How the 50-mm Lens Became ‘Normal’

It’s often called the optic that best approximates human vision, but approximation is relative. An Object Lesson.

A technician is reflected in a 50-mm Leica Noctilux lens.
Kai Pfaffenbach

It was the curved shape of the lens that led to its name being borrowed, in the late 17th century, from the Latin name of the lentil plant, lens culinaris. In French, another word for lens is objectif—suggesting truth and impartiality. While objectif had been used since the 17th century to describe the optical glass of scientific instruments like telescopes and microscopes, one of its earliest uses as a name for photographic optics was in Jules Verne’s 1874 novel The Mysterious Island. A group of Americans stranded in the South Pacific take a photograph of the horizon. One of the castaways, Herbert, discovers a speck on the photographic plate. While he first assumes the speck to be a defect in the lens, he realizes that the photograph reveals a ship on the horizon of their deserted island. Unfortunately for Herbert and the other castaways, they soon discover that the ship is crewed by dangerous pirates. The lens purports to show the world as it really is, but that’s also a goal it can never reach.

• **SET OF TASKS**:
[a] Please scale the records that follow: reproduce every line, requests included, with each coordinate in the answers multiplied by 2.35 and rounded to a whole number, halves rounding up. Leave the pictures out of your answer.
[b] Continue the piece on the 50-mm lens from the point where it stops.

• **RECORDS FOR THE TASK**:
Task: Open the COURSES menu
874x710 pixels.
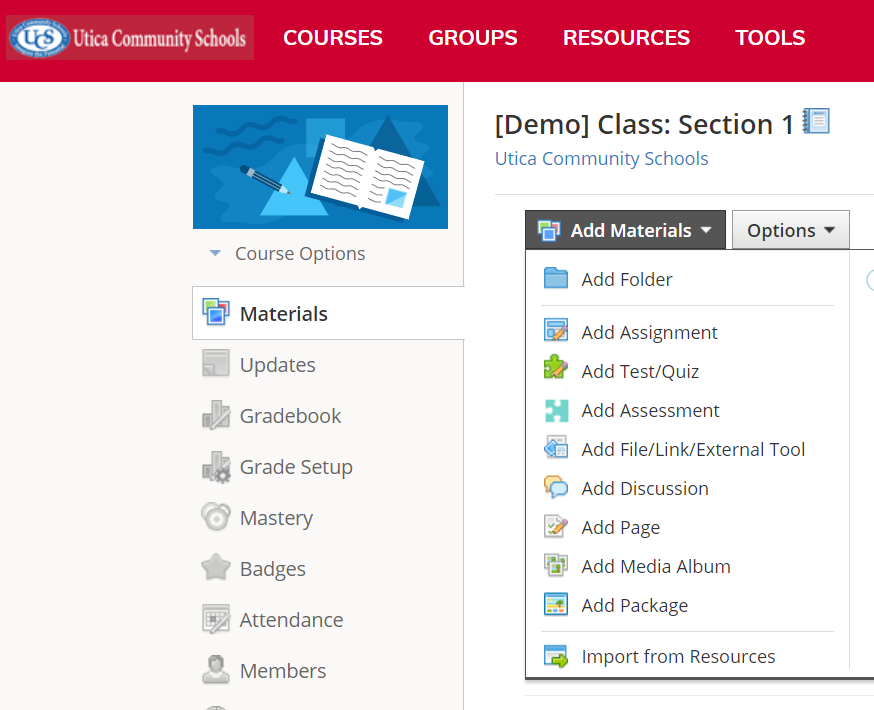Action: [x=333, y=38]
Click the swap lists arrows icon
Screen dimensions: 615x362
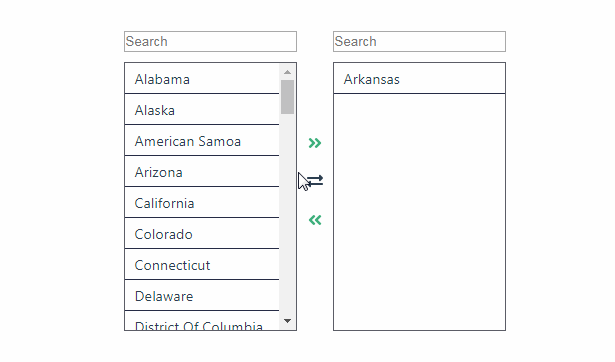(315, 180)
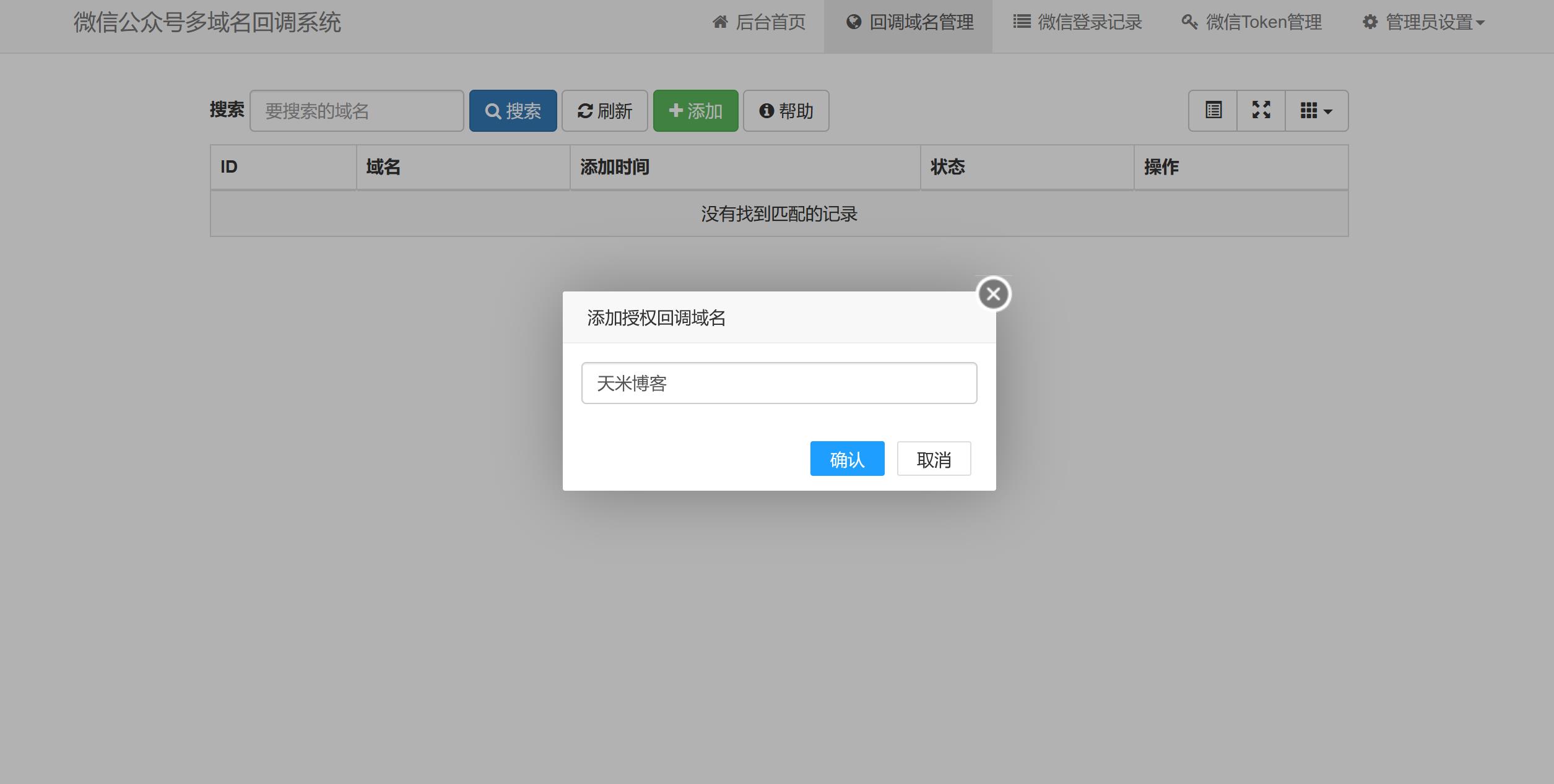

• **TASK-BY-TASK OUTPUTS**:
[a]
Task: Open the COURSES menu
874x710 pixels.
Action: [x=783, y=89]
Click the swap lists arrows icon
Screen dimensions: 615x362
(740, 423)

[b]
One lens in particular—the 50-mm lens—is often seen as the most objective of objectifs, and it is said to be the lens that best approximates human visual perspective. For example, the precision-lens manufacturer Zeiss states that its Planar 50-mm lens is “equal to the human eye.” Many artists have taken up 50-mm lenses to render ordinary, everyday experience. Yasujirō Ozu, whose films subtly depict the daily life of 1950s and 1960s Japan, used a 50-mm lens almost exclusively. The French humanist photographer Henri Cartier-Bresson also used one. Underlying its popularity is a promise of shared perspective and common understanding.

But the concept of “normal vision,” let alone the 50-mm lens’s ability to reproduce it, is hardly a given. The idea that a 50-mm best approximates human sight has more to do with the early history of lens production than any essential optical correspondence between the lens and the eye.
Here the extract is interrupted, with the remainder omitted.